Verstappen estava a aproximar-se de Charles Leclerc pelo segundo lugar quando Carlos Sainz fez um pião. Com o carro exposto para além das barreiras, o diretor de corrida convocou o VSC para garantir que os comissários pudessem remover o carro em segurança. Baseado em evidências fotográficas, é difícil argumentar que o VSC não foi a decisão correta, mas isso não impediu alguns fãs de Verstappen de reclamarem. Se Sainz não tivesse feito o pião ou se o carro tivesse sido removido sem o VSC, Verstappen poderia ter tido o ritmo para ultrapassar Leclerc e garantir três pontos cruciais.
Las Vegas
A dupla desclassificação da McLaren no Grande Prémio de Las Vegas abriu a porta para Verstappen permanecer na luta até à ronda final. O desgaste excessivo da prancha (tábua inferior) pode não ser o tópico mais emocionante, mas foi significativo. O carro de Norris foi considerado ilegal por 0,12 milímetros de desgaste acima do limite, enquanto o de Piastri estava 0,26 milímetros acima.
Se os carros da McLaren tivessem estado legais em Las Vegas, Norris teria estendido a sua liderança sobre Piastri em seis pontos e mantido Verstappen 18 pontos mais longe. Tal resultado tê-lo-ia coroado campeão uma corrida antes, no Qatar, mesmo com os erros de estratégia cometidos pela McLaren nessa prova.

Qatar
A estratégia falhada da McLaren no Grande Prémio do Qatar parecia pôr fim a qualquer esperança realista que Piastri pudesse ter de se tornar campeão em 2025. O australiano dominava o fim de semana e muito provavelmente teria vencido a corrida (à frente do eventual vencedor Verstappen) se a McLaren tivesse parado os seus carros sob um período oportuno de Safety Car, como o resto do pelotão fez.

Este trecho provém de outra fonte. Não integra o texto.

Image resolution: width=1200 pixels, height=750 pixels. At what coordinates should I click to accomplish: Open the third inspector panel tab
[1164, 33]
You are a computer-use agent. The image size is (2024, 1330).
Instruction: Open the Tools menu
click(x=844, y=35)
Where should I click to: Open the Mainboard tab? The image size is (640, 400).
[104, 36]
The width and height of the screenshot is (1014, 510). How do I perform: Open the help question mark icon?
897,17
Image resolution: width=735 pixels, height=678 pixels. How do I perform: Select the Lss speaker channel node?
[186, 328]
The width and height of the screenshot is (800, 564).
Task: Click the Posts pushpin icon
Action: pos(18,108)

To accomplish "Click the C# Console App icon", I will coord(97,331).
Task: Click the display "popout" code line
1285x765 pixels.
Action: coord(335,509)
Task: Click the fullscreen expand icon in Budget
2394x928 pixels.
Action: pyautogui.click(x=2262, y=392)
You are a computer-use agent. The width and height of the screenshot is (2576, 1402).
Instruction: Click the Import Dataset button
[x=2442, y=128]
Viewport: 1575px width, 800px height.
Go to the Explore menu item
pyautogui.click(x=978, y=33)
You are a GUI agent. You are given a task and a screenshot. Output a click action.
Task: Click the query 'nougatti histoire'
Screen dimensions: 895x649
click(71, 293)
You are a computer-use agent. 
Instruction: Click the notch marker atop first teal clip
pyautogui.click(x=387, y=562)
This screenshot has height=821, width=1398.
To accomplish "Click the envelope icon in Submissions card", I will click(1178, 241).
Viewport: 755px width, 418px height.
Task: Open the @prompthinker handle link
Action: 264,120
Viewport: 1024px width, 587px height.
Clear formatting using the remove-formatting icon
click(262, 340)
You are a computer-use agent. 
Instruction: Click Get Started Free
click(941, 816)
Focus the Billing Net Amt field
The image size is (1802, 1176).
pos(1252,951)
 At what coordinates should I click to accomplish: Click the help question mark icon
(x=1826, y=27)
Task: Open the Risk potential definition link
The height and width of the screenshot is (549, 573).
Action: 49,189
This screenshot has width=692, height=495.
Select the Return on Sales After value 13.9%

Norris, que estava atrás de Piastri na pista, provavelmente teria perdido posições ao fazer fila nas boxes, terminando talvez em quarto lugar (como na realidade). Se Piastri tivesse ganho e Norris ficasse em quarto, Piastri teria entrado na ronda final nove pontos atrás do seu colega de equipa e seria o rival mais próximo, com Verstappen 19 pontos atrás. Assumindo que a corrida final se desenrolasse como aconteceu, Norris ainda teria vencido o título, mas com Piastri em segundo lugar no campeonato, à frente de Verstappen.
Há outro fator a considerar do Grande Prémio do Qatar: Norris parecia destinado a terminar em quinto, até que Antonelli cometeu um erro à sua frente e cedeu o quarto lugar, dando dois pontos extra a Norris. Embora tenha sido um erro claro de Antonelli, foi destacado por Helmut Marko. No entanto, mesmo que Verstappen tenha perdido o título por apenas dois pontos, a McLaren ainda teria a opção de trocar Piastri e Norris para garantir que Norris vencesse o título até à última volta em Abu Dhabi, se necessário.